The real reason I get anything done
People often ask how I manage to do so much. I work full-time in a Bank. I’m a husband. A father to a thoughtful 13-year-old girl. I run a podcast, make music, and write this newsletter. From the outside, it probably looks like a lot of careful planning or some secret productivity hack.
But there’s really just one reason any of this works.
My wife.
She’s the steady center of it all. Not in a quiet, background kind of way. But in the way a house has a foundation, you might not see it, but it holds everything up.
She runs her own company with full focus.
And still, she plays the role of a full-time homemaker too. She manages the house with my mum, who lives with us, making sure everything flows. She visits her parents almost daily, always ready to help with whatever they need.
And through all of that, she’s deeply present for our daughter, tuned in to what she wants, what she’s going through, how her day’s been. She listens to her, coordinates with her friends’ parents so she can meet up with them, takes her shopping when she needs something new, shows up for her in a way that’s consistent, caring, and full of quiet joy.
And she does all this with a kind of high-energy enthusiasm that’s hard to describe but easy to feel. You can’t help but be lifted by it.
Her energy fills the room.
When I get back home from work, she welcomes me. Every single day. It’s not just a habit. It feels like a warm reset. No matter how the day’s been, I step into something softer. We also have this one small thing we’ve done since the beginning of our marriage.
A morning hug.
It doesn’t matter how busy we are or how different our schedules have become. I’m up early. She stays up later. But at some point in the morning, when we first see each other, we pause and hug. It’s a small ritual, but it says everything. We’re here. Still showing up.

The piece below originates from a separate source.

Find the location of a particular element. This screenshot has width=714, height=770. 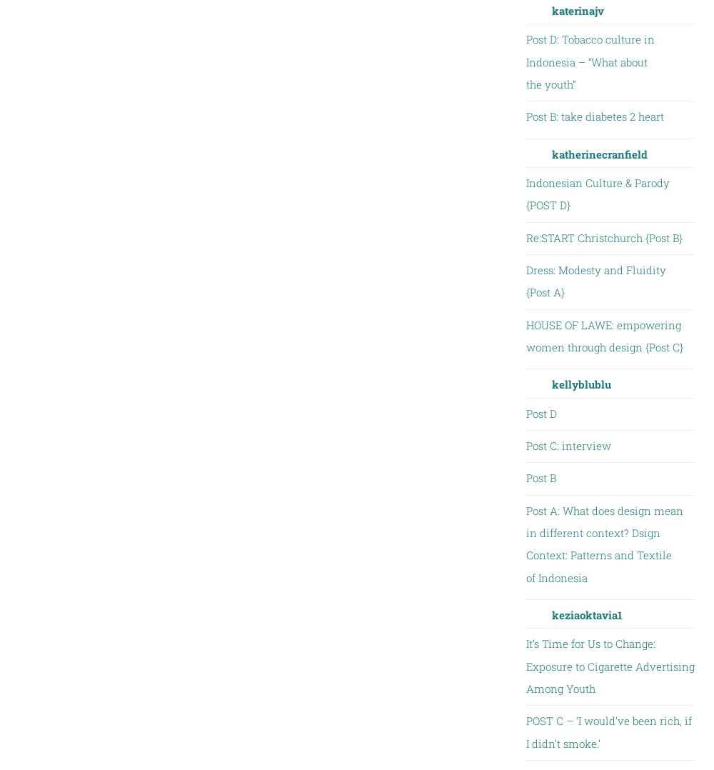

We’re different in most ways.
I love Bollywood. She doesn’t.
I can rewatch things endlessly. She gets bored after ten minutes.
I spend. She saves.
We’ve never tried to make the other one more like us. And I think that’s why it works.
We also parent the way we live, by listening. We treat our daughter’s thoughts and feelings with respect. We don’t lead with control, but with conversation. It’s not always smooth. But it’s honest. And seeing the way my wife parents with patience, attention, and so much presence, it makes me love her in a way that’s hard to explain.
17 years in, I don’t have a perfect formula for marriage. But I do know what it feels like to come home to someone who sees you fully. Someone who believes in your dreams, even when they pull you in ten directions.
Someone who’s different from you in every possible way and still meets you, right in the middle.
That’s what we have.
I still remember one of our earliest nights after getting married. We were in a tiny one bedroom house. The fan squeaked. The neighbour’s noisy. The windows rattled. We stayed up talking about nothing. She fell asleep mid-sentence, with that easy trust that you only give to someone who feels like home.
I lay there, wide awake. Thinking this is it. This is the life I want. Real. Unfiltered. Ours.
Seventeen years later, that’s exactly what we’ve built.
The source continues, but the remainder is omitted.